| RESEARCH PAPER
|Year : 1976 | Volume
| Issue : 4 | Page : 211-220
The effect of modification of autonomic activity on cardiac acetylcholine, tissue glycogen and blood sugar in albino rats and frogs
SN Dube, PN Singh, PK Das
The effects of a number of autonomic agents and procedures which modify cholinergic and/or adrenergic activity were studied on cardiac acetylcholine, cardiac, skeletal muscle and hepatic glyeogen and blood sugar contents in albino rats and frogs.
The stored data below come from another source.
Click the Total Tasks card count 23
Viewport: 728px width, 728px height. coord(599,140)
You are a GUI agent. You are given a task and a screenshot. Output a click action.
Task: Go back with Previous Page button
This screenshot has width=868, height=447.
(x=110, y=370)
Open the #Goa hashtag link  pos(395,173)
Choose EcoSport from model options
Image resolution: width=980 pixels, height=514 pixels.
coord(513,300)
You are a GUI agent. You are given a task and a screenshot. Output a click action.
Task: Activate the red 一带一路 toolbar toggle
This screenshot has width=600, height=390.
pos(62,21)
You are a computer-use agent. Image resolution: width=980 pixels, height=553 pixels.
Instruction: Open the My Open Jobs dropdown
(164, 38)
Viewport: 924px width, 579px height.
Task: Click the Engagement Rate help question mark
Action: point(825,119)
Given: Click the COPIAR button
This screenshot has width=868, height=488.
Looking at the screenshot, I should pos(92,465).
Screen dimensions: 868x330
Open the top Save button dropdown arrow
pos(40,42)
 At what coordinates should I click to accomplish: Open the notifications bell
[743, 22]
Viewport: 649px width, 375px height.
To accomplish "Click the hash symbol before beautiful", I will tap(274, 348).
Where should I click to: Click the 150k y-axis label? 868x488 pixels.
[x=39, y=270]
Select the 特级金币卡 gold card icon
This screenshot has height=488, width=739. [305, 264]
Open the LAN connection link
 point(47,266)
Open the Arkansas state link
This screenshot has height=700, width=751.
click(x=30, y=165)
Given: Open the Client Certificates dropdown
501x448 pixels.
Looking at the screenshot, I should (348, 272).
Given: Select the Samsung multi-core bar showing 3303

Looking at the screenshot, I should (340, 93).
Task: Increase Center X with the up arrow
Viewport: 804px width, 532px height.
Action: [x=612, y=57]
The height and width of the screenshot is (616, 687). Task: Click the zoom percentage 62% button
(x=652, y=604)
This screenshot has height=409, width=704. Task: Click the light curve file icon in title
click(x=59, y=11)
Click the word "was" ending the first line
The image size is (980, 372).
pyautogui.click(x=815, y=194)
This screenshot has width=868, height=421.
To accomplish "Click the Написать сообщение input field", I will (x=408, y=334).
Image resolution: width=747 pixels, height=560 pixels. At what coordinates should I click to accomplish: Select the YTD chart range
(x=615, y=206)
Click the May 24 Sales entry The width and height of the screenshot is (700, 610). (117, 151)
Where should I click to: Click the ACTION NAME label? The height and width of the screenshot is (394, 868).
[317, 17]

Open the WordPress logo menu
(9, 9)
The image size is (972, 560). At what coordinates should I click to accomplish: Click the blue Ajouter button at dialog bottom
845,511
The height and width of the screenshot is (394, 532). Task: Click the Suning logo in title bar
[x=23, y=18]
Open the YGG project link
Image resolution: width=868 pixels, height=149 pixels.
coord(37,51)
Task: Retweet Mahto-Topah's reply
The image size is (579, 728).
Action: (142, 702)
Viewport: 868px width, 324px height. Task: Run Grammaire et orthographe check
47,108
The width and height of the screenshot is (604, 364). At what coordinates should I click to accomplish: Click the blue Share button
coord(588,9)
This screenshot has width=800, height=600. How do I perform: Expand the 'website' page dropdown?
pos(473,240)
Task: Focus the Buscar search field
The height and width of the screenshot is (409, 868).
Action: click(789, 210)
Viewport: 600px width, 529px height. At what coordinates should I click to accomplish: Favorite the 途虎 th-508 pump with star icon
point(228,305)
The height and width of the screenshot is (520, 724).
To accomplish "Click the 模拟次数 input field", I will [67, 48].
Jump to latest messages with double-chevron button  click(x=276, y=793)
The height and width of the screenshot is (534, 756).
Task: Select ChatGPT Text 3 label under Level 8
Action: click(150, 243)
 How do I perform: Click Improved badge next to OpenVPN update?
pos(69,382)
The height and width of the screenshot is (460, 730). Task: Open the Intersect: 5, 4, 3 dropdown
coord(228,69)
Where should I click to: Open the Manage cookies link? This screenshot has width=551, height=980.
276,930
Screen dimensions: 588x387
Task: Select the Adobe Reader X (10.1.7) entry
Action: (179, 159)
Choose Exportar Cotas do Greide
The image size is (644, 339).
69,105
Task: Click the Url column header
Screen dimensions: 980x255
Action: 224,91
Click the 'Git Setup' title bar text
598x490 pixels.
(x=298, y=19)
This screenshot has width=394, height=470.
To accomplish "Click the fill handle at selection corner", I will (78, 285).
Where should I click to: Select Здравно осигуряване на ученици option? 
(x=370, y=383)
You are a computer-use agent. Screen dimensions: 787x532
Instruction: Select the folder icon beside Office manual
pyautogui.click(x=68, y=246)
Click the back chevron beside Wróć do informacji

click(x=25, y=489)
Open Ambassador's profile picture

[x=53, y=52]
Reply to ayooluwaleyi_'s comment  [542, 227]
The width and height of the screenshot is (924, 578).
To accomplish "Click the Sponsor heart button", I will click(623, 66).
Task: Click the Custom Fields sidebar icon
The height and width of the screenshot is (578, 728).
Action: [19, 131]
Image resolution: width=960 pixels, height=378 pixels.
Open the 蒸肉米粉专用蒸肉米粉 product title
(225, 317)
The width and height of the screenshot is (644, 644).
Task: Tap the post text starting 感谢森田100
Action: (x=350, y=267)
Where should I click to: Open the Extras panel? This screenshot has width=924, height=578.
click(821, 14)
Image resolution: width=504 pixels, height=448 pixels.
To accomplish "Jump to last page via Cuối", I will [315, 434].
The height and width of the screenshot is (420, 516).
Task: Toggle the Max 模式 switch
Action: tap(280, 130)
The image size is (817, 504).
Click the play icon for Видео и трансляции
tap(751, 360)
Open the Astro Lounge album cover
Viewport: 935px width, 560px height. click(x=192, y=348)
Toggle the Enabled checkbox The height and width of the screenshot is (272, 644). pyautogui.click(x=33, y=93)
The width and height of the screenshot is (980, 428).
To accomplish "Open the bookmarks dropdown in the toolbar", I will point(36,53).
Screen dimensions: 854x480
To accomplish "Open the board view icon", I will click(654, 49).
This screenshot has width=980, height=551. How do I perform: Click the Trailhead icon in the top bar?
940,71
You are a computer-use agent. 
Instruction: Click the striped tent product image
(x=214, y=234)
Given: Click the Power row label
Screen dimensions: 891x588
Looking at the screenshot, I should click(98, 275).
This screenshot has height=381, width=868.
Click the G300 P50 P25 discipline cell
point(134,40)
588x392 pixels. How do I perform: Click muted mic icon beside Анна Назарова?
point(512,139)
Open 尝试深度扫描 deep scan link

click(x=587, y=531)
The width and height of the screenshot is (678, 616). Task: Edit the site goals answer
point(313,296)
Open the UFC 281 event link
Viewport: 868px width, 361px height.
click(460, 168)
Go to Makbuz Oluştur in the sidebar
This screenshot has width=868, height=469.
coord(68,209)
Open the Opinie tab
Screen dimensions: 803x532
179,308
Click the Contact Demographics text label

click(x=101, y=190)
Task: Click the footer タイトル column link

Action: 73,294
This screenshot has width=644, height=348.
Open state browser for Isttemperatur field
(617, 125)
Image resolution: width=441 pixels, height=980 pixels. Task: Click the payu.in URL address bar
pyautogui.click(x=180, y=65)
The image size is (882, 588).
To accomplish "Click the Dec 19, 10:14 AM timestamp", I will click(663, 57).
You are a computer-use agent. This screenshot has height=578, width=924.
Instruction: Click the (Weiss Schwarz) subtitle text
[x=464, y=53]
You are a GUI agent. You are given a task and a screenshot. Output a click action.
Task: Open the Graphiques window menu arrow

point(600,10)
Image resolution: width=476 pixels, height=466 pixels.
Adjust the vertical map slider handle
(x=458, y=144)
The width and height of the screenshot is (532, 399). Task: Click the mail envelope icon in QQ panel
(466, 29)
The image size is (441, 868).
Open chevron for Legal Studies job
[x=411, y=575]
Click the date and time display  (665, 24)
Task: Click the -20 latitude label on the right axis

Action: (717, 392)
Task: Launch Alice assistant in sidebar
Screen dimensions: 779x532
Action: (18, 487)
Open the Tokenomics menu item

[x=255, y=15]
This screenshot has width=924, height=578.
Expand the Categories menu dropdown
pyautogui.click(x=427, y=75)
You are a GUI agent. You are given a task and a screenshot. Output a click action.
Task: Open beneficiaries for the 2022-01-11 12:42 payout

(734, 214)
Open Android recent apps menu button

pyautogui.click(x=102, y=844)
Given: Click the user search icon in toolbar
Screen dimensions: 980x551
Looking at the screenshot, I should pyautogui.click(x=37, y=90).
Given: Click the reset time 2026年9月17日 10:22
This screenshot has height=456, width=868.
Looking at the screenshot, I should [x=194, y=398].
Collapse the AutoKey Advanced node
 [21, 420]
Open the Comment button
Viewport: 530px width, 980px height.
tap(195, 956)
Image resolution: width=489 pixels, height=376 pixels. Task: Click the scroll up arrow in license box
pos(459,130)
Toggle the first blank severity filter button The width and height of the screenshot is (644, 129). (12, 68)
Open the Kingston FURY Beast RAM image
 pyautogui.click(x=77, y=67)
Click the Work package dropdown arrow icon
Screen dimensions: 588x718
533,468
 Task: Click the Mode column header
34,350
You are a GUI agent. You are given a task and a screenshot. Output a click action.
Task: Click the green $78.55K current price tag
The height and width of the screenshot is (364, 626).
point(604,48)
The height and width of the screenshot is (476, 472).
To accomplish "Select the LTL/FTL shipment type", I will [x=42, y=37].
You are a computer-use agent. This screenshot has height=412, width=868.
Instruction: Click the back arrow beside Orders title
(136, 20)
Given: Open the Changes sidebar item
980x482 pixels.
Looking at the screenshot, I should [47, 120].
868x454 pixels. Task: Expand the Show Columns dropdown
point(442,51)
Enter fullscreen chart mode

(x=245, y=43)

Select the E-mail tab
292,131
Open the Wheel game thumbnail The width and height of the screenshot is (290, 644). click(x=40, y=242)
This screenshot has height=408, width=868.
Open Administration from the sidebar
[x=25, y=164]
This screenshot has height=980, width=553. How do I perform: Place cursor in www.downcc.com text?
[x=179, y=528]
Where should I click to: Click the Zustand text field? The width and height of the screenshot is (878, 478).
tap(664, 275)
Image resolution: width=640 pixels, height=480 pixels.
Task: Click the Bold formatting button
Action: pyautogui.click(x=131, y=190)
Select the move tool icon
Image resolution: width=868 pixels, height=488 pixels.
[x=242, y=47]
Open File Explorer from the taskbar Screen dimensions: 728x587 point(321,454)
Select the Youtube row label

Tissue glycogen content was found to be higher, blood sugar much lower and cardiac acetylcholine slightly lower in frogs than in rats. Physostigmine treatment increased cardiac acetylcholine content in rats as well as in frogs. Atropine reduced cardiac acetylcholine contents in rats as well as in frogs. Vagotomy and pentolinium reduced cardiac acetylcholine content in rats and frogs, respectively. Modification of adrenergic activity did not affect cardiac acetylcholine content. Physostigmine in higher doses slightly increased ventricular glycogen in rats. Vagotomy reduced ventricular es well as hepatic glycogen in rats. Propranolol produced an increase in ventricular as well as muscle glycogen and decrease in blood sugar in rats but not in frogs. Adrenalectomy and 6-hydroxydopamine produced tissue glycogenolysis in rats. Pentolinium had variable effects in rats and frogs. The results indicate that cardiac acetylcholine content can be modified by altering parasympathetic activity and that adrenergic as well as cholinergic systems both effect tissue glycogen level.